[ASSIGNMENT] Once you have read the entries, please say how many lines hold the string "computer", giving the number only.

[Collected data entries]
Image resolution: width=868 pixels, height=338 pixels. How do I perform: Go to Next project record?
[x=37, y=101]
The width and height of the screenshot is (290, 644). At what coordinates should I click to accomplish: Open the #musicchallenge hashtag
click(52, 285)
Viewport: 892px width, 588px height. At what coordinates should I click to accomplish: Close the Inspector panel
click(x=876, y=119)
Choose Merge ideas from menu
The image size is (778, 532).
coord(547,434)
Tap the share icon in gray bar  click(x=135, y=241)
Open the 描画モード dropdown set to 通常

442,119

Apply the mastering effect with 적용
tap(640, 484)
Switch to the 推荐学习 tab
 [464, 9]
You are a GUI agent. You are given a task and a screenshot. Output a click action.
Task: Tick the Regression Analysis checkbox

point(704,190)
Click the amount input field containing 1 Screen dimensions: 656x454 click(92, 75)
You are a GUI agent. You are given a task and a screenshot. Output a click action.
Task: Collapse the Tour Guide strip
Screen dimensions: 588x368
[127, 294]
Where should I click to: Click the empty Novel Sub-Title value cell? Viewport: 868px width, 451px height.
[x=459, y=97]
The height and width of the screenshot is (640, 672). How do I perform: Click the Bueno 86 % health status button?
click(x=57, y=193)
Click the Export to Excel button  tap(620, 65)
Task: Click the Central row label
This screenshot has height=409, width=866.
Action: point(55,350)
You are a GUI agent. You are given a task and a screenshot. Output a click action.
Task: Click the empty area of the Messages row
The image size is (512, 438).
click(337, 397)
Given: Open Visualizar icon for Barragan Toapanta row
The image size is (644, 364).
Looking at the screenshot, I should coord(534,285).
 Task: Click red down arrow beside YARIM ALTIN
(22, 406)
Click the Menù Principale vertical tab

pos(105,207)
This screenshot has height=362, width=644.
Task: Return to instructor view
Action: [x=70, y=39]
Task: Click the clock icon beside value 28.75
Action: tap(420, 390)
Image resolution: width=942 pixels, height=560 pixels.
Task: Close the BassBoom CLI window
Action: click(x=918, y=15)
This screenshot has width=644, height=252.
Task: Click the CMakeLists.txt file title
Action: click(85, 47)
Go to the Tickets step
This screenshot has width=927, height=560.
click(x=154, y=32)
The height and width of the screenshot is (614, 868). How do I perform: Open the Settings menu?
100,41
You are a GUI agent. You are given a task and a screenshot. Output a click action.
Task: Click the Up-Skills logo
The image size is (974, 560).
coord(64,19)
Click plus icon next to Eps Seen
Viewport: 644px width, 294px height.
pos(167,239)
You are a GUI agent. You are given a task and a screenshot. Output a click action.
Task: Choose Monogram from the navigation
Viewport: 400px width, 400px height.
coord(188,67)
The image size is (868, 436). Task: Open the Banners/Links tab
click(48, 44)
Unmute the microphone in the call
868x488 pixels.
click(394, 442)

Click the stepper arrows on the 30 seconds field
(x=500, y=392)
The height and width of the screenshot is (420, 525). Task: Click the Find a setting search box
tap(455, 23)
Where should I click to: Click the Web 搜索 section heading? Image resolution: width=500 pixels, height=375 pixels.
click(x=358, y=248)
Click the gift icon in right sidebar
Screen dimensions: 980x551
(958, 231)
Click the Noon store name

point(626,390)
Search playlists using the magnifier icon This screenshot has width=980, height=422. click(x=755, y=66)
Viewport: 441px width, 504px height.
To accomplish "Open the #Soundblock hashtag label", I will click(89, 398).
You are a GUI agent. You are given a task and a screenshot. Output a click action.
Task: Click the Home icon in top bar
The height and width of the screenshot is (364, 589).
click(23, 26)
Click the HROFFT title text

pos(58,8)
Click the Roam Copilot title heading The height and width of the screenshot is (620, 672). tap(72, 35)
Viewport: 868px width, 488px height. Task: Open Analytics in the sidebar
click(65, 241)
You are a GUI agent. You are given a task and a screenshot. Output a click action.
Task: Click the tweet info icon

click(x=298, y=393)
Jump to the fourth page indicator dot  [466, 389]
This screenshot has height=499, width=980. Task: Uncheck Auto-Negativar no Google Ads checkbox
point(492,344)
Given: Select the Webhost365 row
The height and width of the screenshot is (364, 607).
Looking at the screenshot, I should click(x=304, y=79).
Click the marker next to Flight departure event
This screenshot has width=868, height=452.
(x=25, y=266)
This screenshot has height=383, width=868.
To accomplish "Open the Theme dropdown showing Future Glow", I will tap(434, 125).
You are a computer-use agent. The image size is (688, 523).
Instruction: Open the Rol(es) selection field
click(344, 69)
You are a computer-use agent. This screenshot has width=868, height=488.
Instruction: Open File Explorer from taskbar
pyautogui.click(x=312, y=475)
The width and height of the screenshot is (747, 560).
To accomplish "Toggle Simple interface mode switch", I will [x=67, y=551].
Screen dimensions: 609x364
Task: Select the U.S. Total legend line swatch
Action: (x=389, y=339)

[RESPONSE BELOW] 2